Why Arsene Wenger Contract Extension Would Be a Bad Move for Arsenal Right Now

James McNicholas@@jamesmcnicholasFeatured ColumnistMay 13, 2016

Arsenal manager Arsene Wenger gestures to his players during the English Premier League soccer match between West Ham United and Arsenal at Upton Park stadium in London, Saturday April 9, 2016. (AP Photo/Tim Ireland)
Tim Ireland/Associated Press

Friday the 13th must have felt like a particularly unlucky date for some Arsenal fans when they awoke to headlines suggesting manager Arsene Wenger could be about to agree a contract extension with the club.

According to the Times (h/t Metro's Sean Kearns), the Frenchman has been offered a further two years to ensure he remains at the Emirates Stadium until 2019. However, even Wenger’s staunchest supporters would agree the timing is terrible.

It’s worth noting that Wenger has been quick to dismiss the story. Speaking at his press conference before the final game of the Premier League season against Aston Villa on Sunday, he decried the report as “false”:

That's completely wrong, and I don't know where this information comes from. 

You can treat that as just an invention - one more. It's absolutely false, and I would like the press to check before they give this information out. They could have checked with myself or the club and we would have denied it.

Even if talks were taking place behind the scenes, Wenger knows that admitting as much in the current climate would be problematic. In the past few weeks, there have been supporter-led protests aimed at inspiring change at Arsenal. Retaining their incumbent manager would hardly be a step towards revolution. 

The fact the manager is even able to speak on the board’s behalf in this situation is somewhat bizarre. Should he really be privy to his supposed superiors’ intentions? 

Manu Fernandez/Associated Press

It’s easy to see why the board might wish to keep Wenger in charge. He consistently delivers qualification for the UEFA Champions League and is prudent enough in his spending to ensure Arsenal’s cash reserves keep building. 

They might also deem stability healthy, and it’s widely anticipated that Arsenal will make some significant forays into the transfer market this summer.

However, there is risk involved in giving the manager a huge war chest when he might only be around for a further 12 months. A new man might want to take a different approach, rendering the previous summer’s spending a waste.

Furthermore, Arsenal chief executive Ivan Gazidis and company may feel it will be difficult to attract top-quality players with uncertainty hanging over the manager’s position.

That particular fear may be ill-founded. Wenger was in exactly this position in the summer of 2013 when the Gunners shattered their transfer record to secure the signature of Mesut Ozil. It seems star names can be attracted without long-term security in the dugout.

Wenger and the club should hold off on any new contract for now. The atmosphere among the fans is fraught, and this could be what pushes them over the edge into open revolt.  

Manu Fernandez/Associated Press

If the club are determined to keep the 66-year-old in charge, they should first do their utmost to dampen discontent by spending big this summer.

Under Wenger, Arsenal have become one of the wealthiest clubs in the world—it is time they started acting like it. A couple of marquee signings would improve the mood around the Emirates Stadium significantly.

A strong start to next season would have a similar effect.
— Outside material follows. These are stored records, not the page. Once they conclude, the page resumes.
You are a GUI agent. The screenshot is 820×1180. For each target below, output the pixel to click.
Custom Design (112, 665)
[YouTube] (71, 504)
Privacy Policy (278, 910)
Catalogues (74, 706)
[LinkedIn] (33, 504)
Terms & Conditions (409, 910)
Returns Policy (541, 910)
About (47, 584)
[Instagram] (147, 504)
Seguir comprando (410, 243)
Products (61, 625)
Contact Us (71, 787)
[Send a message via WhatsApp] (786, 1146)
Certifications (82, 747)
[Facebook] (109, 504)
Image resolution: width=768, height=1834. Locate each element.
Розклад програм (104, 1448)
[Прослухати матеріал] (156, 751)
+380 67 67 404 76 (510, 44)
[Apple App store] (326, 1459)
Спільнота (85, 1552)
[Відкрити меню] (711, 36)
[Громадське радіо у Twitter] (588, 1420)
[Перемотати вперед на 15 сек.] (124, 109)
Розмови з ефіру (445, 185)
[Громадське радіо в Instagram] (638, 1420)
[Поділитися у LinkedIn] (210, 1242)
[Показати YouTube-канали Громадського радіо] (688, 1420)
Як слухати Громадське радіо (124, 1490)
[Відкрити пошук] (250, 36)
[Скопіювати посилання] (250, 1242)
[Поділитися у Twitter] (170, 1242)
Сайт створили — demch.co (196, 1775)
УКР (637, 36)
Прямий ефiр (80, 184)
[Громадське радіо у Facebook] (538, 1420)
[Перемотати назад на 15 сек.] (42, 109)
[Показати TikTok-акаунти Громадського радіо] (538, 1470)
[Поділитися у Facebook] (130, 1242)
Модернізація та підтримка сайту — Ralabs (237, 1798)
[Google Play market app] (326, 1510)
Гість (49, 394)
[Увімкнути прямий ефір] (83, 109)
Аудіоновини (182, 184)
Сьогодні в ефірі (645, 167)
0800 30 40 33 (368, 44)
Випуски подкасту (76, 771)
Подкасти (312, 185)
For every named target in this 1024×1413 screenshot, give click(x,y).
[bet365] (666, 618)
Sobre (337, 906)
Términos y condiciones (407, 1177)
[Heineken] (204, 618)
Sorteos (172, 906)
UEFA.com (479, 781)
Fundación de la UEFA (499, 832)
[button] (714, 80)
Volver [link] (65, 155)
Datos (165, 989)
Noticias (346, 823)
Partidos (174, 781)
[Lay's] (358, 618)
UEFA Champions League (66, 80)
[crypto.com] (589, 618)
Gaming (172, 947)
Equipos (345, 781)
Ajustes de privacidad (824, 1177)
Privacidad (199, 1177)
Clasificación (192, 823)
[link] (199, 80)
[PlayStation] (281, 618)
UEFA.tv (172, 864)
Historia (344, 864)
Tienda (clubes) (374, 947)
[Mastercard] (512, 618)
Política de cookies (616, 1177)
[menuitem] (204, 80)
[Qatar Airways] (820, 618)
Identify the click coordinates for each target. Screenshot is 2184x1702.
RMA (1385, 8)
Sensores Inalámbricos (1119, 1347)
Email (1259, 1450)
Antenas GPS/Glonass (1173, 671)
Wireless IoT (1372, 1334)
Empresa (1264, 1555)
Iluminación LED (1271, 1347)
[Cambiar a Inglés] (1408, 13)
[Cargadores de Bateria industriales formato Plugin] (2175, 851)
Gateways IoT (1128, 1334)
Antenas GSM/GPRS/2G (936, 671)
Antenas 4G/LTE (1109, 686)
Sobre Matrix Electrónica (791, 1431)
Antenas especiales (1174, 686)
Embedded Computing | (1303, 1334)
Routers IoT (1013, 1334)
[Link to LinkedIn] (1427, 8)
There’s nothing like a few wins to settle the restless natives. Arsenal must wait until this disappointing season is consigned to history before contemplating giving the manager a new deal.

There remain fans who will be opposed to any Wenger extension, irrespective of timing. They may well have a point—Arsenal have grown stale, and change could be what’s required for them to ascend to their former height.

However, what’s certain is that this is not the moment to tie Wenger down. The doubts are too many and the dissatisfaction too intense.

For now, Wenger must wait. He has plenty to do if he is to convince the fans he’s the man for the future.